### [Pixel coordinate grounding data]
────

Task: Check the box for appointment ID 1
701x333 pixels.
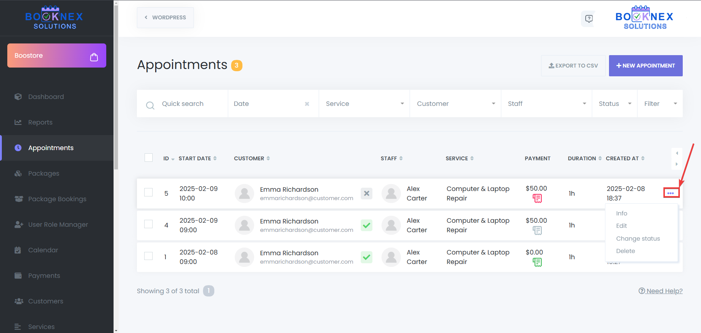Action: pyautogui.click(x=149, y=256)
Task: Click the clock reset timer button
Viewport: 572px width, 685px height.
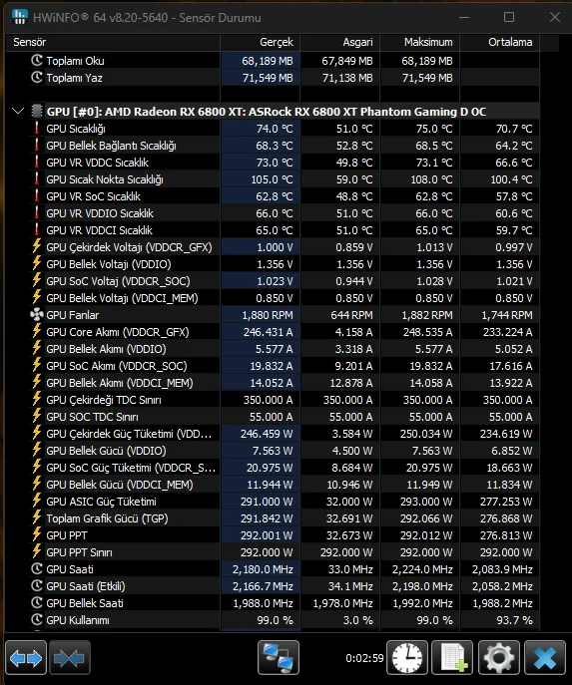Action: pos(407,657)
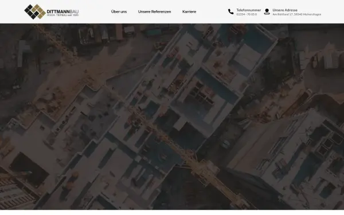Click the DITTMANNBAU logo text
The image size is (344, 215).
(x=62, y=11)
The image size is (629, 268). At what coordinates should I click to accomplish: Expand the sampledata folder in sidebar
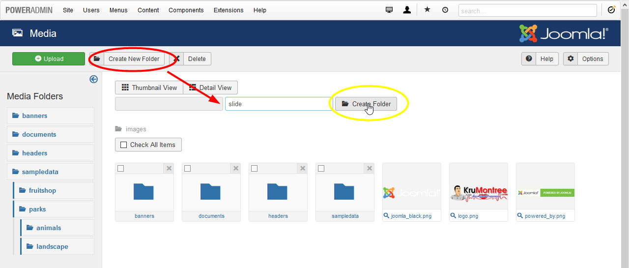point(40,172)
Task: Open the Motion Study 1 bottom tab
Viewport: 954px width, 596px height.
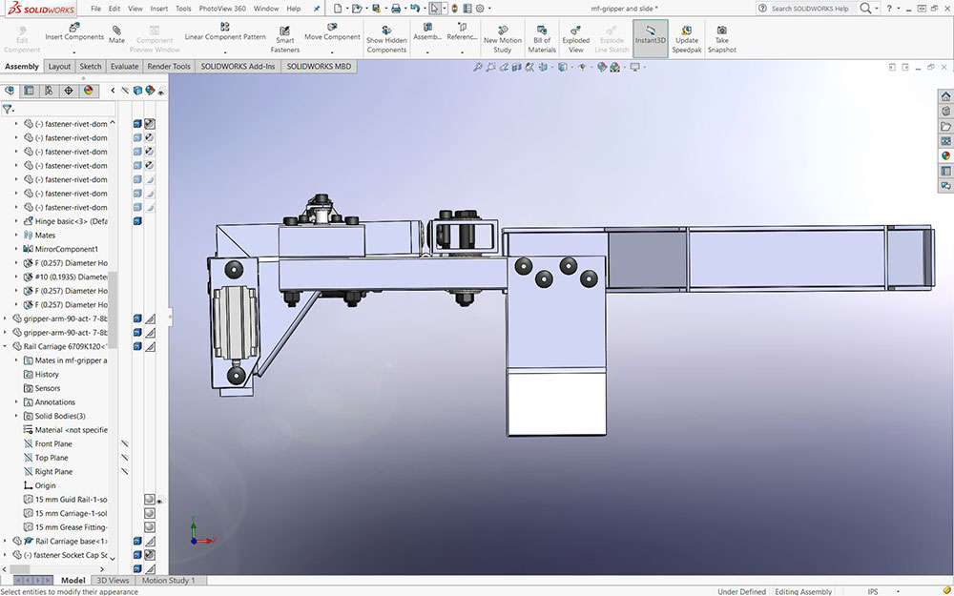Action: pos(169,580)
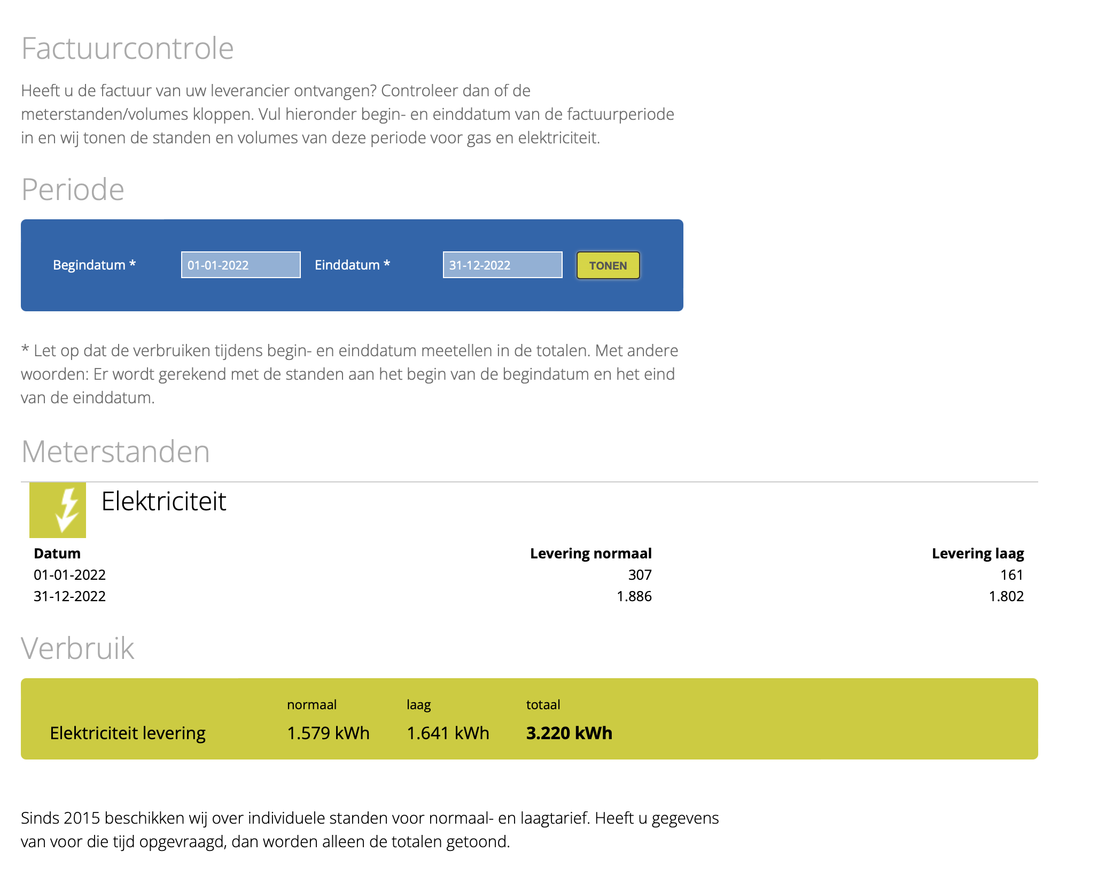This screenshot has width=1105, height=890.
Task: Click the yellow lightning bolt Elektriciteit icon
Action: (58, 510)
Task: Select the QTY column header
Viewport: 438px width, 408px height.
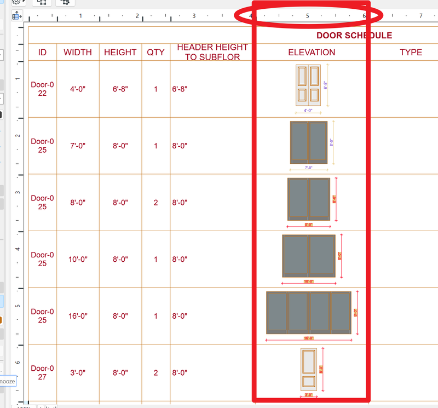Action: (155, 52)
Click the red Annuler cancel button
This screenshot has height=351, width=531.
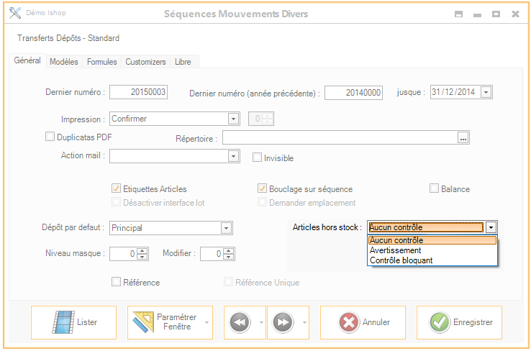(x=363, y=322)
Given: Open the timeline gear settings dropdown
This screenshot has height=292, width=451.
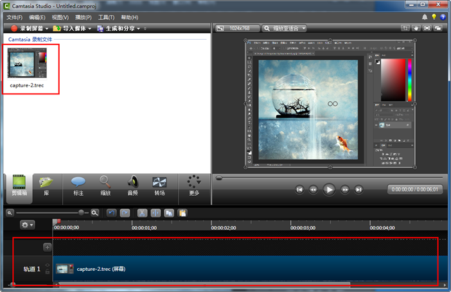Looking at the screenshot, I should click(28, 225).
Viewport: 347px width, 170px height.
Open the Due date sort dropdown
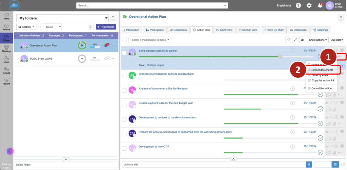pos(336,40)
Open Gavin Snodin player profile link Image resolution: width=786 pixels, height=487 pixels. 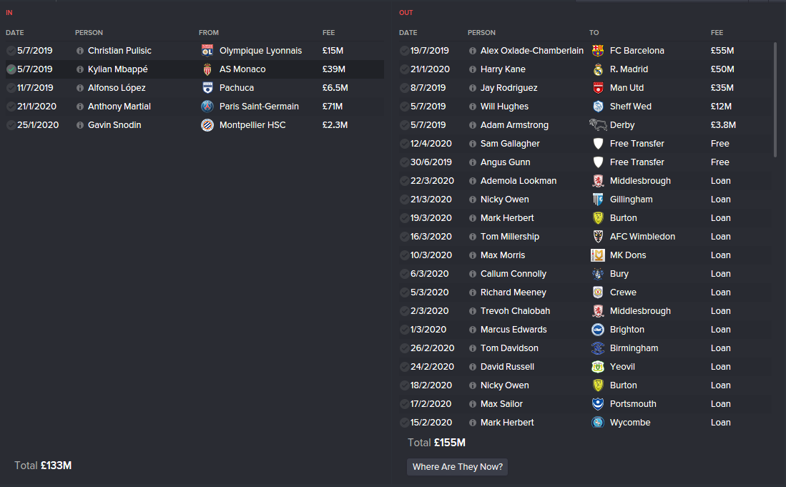click(x=114, y=125)
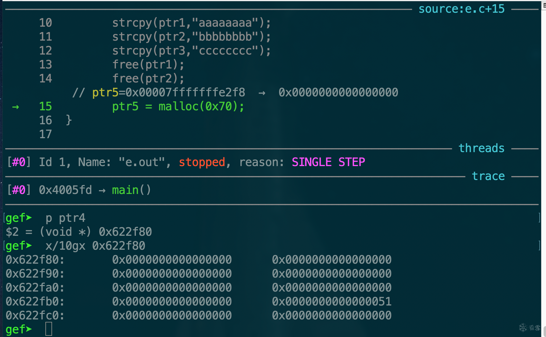Click the partially visible icon in top-right corner

click(x=544, y=6)
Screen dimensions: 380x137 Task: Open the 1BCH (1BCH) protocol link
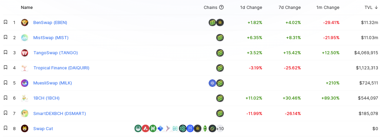coord(46,98)
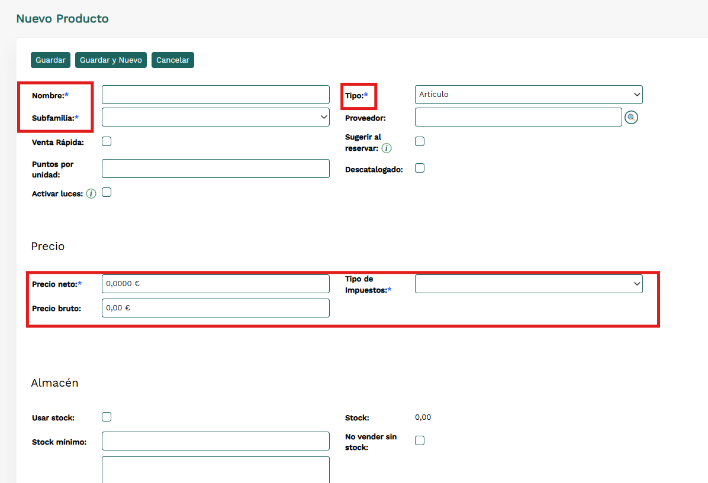Toggle the Activar luces checkbox
This screenshot has height=483, width=708.
coord(107,192)
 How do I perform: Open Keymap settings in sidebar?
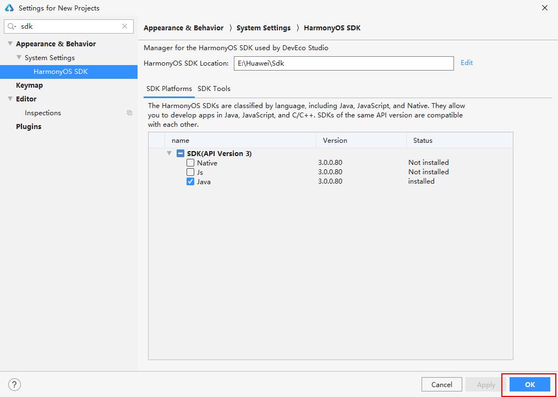point(29,85)
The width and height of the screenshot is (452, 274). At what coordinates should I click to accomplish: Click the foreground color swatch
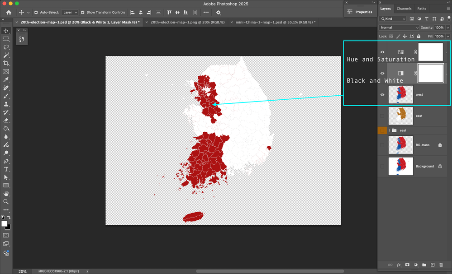5,223
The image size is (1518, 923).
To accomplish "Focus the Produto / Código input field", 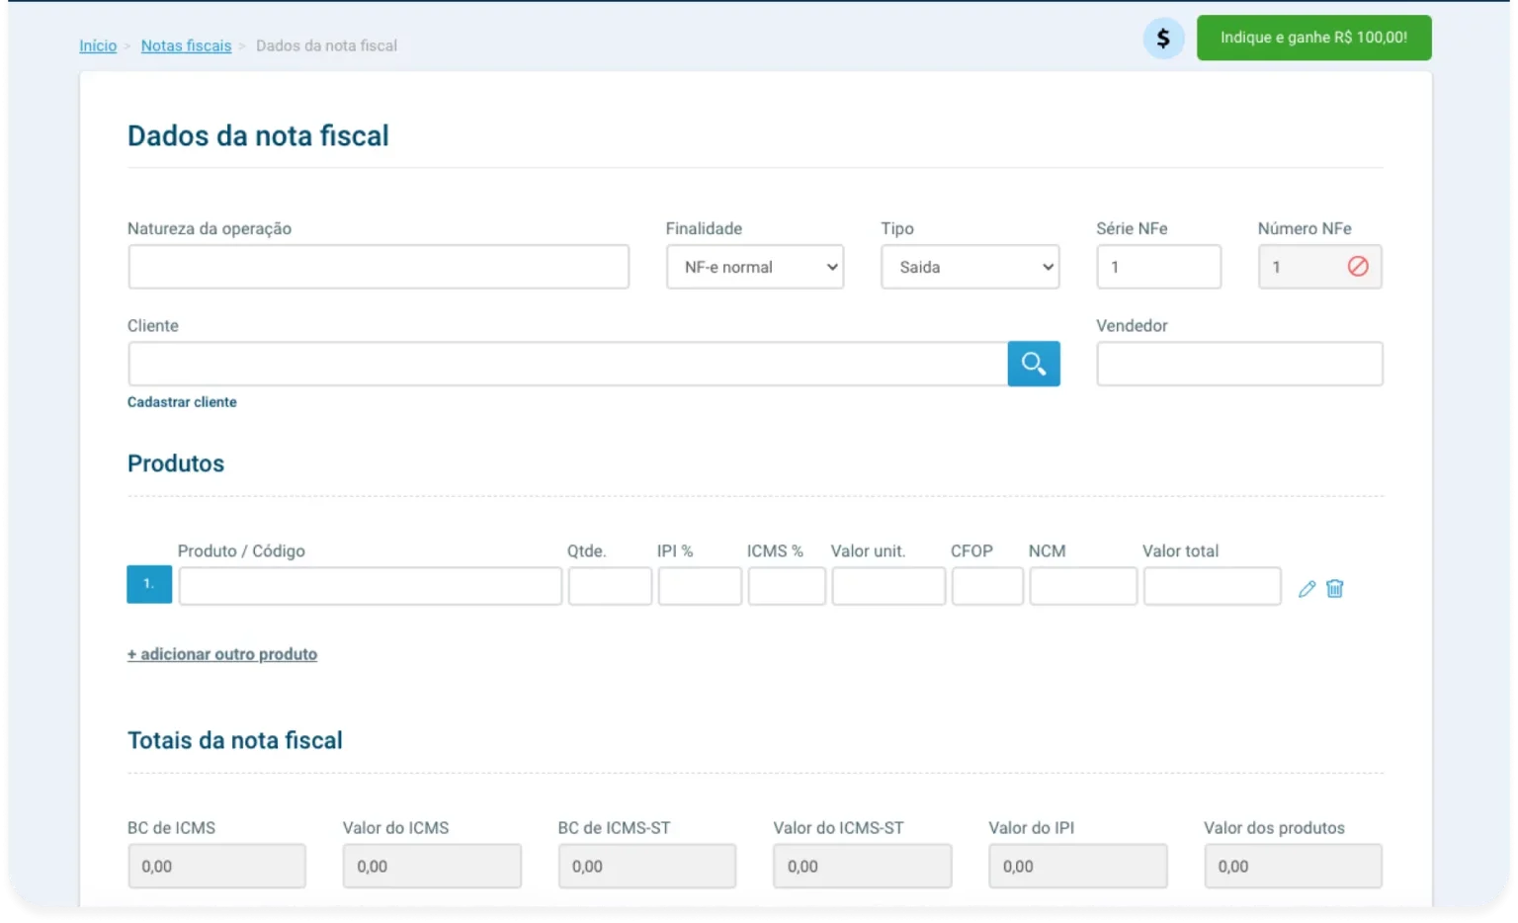I will (x=370, y=586).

────

### [Task objective]
Find every line above where the word "button" occurs, and copy that line.

### [Exercise answer]
Task: Click the clock reset timer button
Click the red Annuler cancel button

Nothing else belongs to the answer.